Text excerpt -

================================

On 3/8/26 15:35, B 9 wrote:
On Sun, Mar 8, 2026 at 6:03 AM Stephen Adolph <[email protected]
<mailto:[email protected]>> wrote:
Two extensions that would be nice to have. What do you think?
1. Some way to identify and adjust addresses to enable relocatable
code. I know teeny has this feature. Can we have another encoding
element for that?
/Having/ an encoding element is easy since there are so many “invalid”
codes — for instance, !r could be prefixed before two byte addresses.
/Using/ it, however, is another matter. As Brian points out, the program
to generate such code may be tricky for arbitrary programs. I don’t know
much about doing that yet, but it seems to me you’d need to start from
the source assembly code, not just a .CO file. Also, there’s a beauty to
the encoding right now: there is exactly one escape character (|!|) and
it does exactly one thing (flip the high bit of the next character). I
know all real-world programs differ from the crystalline beauty of the
original concept, but there’s also something to be said for having
small, sharp tools that do only one thing but do them remarkably well.
An optional extension would also be contrary to the direction Brian was
heading, with his data and loader being separable. My program already
ties the loader and data together as I’m just seeing this encoding as a
way to transmit a file to a Model T, not an archival format, but I
recognize the loss of generality. .
Investigating HXFER <https://github.com/LivingM100SIG/Living_M100SIG/
blob/main/M100SIG/Lib-10-TANDY200/HXFER.DOC> is on my to do list.
Instead of marking the changes needed for relocation inline, as we would
be doing, it simply appends bytes at the end of a hex file. While it is
inefficient compared to your !-encoding, it has some very nice features
including being future-proof: I was able to easily convert the HXFER
files to .CO without knowing anything about HXFER by simply using a
standard hex-to-binary tool (|xxd -r -p|) and truncating the file the
LEN specified in the header. Will a future computer-archaeologist curse
us for inventing a new format? I think not since, unlike HXFER, our
method has the benefit of including the decoder with the data, but it’s
worth considering.
2. Adjust ROM calls per platform. This might require another
method altogether. Maybe there would need to be a library of calls
and some code to identify the call. More ambitious.
Not as crazy as it sounds. I’ve been struck repeatedly by how the
official ROM calls have persisted from the Kyotronic 85 to its kin,
usually with just the address changed. The main incompatibility that I
recall so far is the RS232 calls for the NEC PC-8201A which have a very
peculiar initialization string. That said, it is definitely more
ambitious and probably shouldn’t even be part of the encoding. At least
not at first. I’d want to see a proof of concept that’s able to convert
a non-trivial program (from assembly source code) to .CO files for more
than one machine. I see Model 100 / Tandy 200 conversion as the most
likely to be successful. I believe Kyotronic to Olivetti M10 should be
fairly similar, too.
I’d also been considering using |!| followed by digits to represent Run
Length Encoding (RLE) of the next non-digit character, similar to the
Sixel image protocol. However, that’s probably not a terribly useful
thing to do given that very few .CO files have the same byte repeated
more than three times.
I’m not quite ready to work on any of these extensions yet as I’d like
to finish up my loader (100% functional, proper sanity checks,
documentation, and testing). Please bring up relocating in the encoding
and automagic translation again as they may get more traction in my
brain later.

================================

Dataset content -
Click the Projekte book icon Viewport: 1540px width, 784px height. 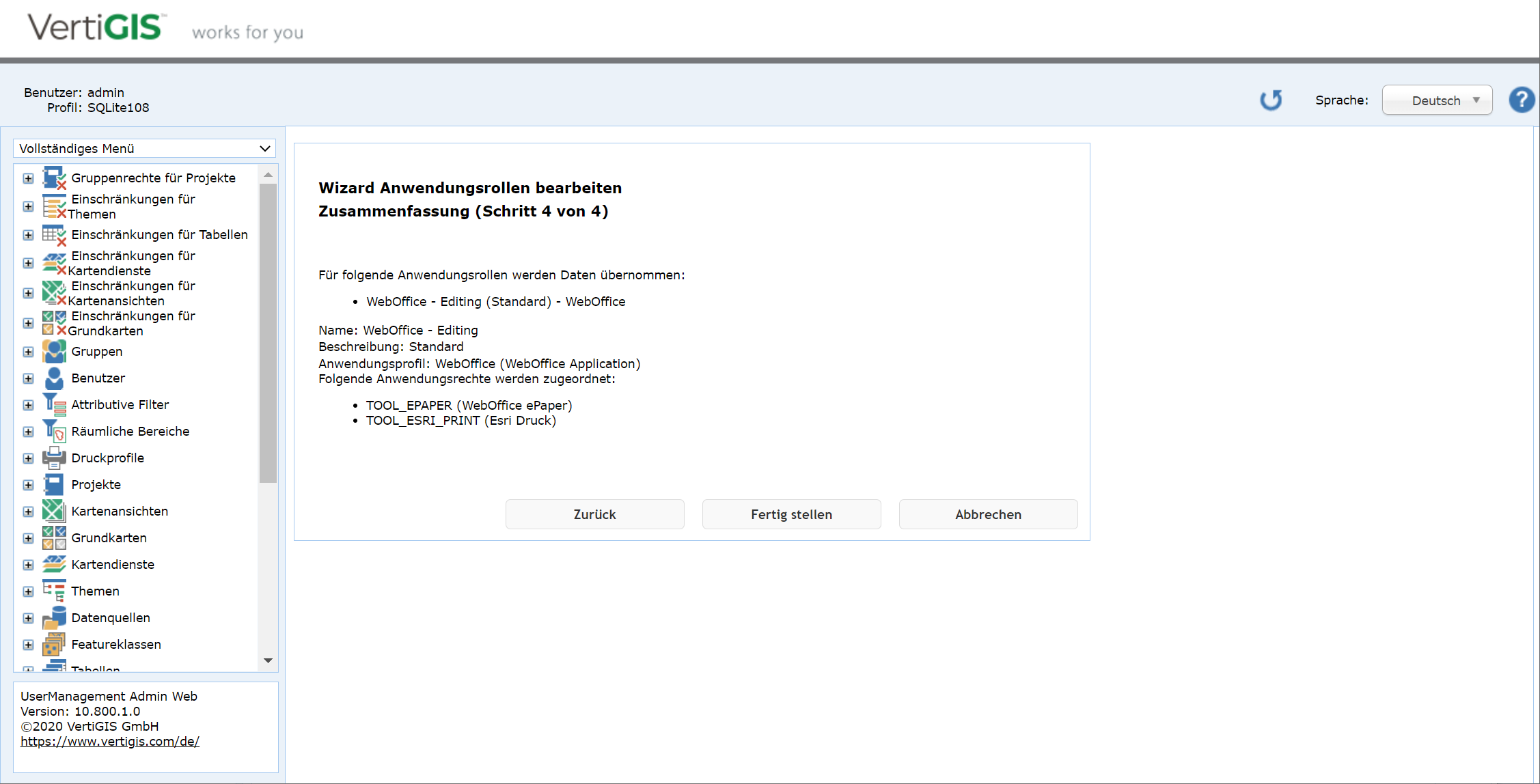(x=55, y=484)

================================

Exercise instructions -
1. Answer these from the post on the .CO file encoding:
(a) What does the one escape character in the current encoding do?
(b) What standard tool was used to turn the HXFER files into .CO files?
(c) Which machine's RS232 calls are named as the main incompatibility among the ROM calls?
2. Write the next part of the post on the .CO file encoding, picking up after its final sentence.

Exercise answers -
1.
(a) It flips the high bit of the next character.
(b) xxd -r -p
(c) The NEC PC-8201A.

2.
Also have we landed on an agreed encoding?
Until we find the next hiccup, I think yes. The main features I believe are:
* All characters represent themselves except |!| and a character
preceded by |!|.
* A character preceded by |!| will have its high-bit flipped and the
|!| discarded.
* All Model T computers share a set of characters which should be encoded:
o A literal |!| (bang, 33) is encoded as characters 33 and 161,
which display as |!à| on a Model 100. ⁰
o |"| (double quote, 34) confuses BASIC when included in DATA
statements.
o |^Z| (control-Z, 26) signals the End Of File and cannot be
received over the serial port to a text file.¹
o All control characters (anything less than |Space|, 32) are
removed by the BASIC tokenizer with the exception of |Tab|.²
o |DEL| (delete, 127) is removed when a file or program is opened
with EDIT.
⁰ Other Kyotronic kin may not show anything for “high ASCII”, but the
characters are preserved.
¹ In fact, after a ^Z, the rest of the file will be missing!
² For simplicity, Brian’s co2ba also encodes |Tab| and |Space|, but
that’s still valid by this encoding.
Actually I stopped doing that since it's silly.
The code is nothing at all, and actually more generic without using
direct selection logic like "is the value less than 34".
It's far more useful to have it ask "is the value in the unsafe list ?"
and then the list can change any time for any reason in any way without
changing the user needing to change the code.
So the unsafe list, a special option that's just a shorthand for adding
127 to the unsafe list, the choice of "!", the xor value, the length of
the output lines, the line numbering, are all actually configurable
simply because there is no reason not to.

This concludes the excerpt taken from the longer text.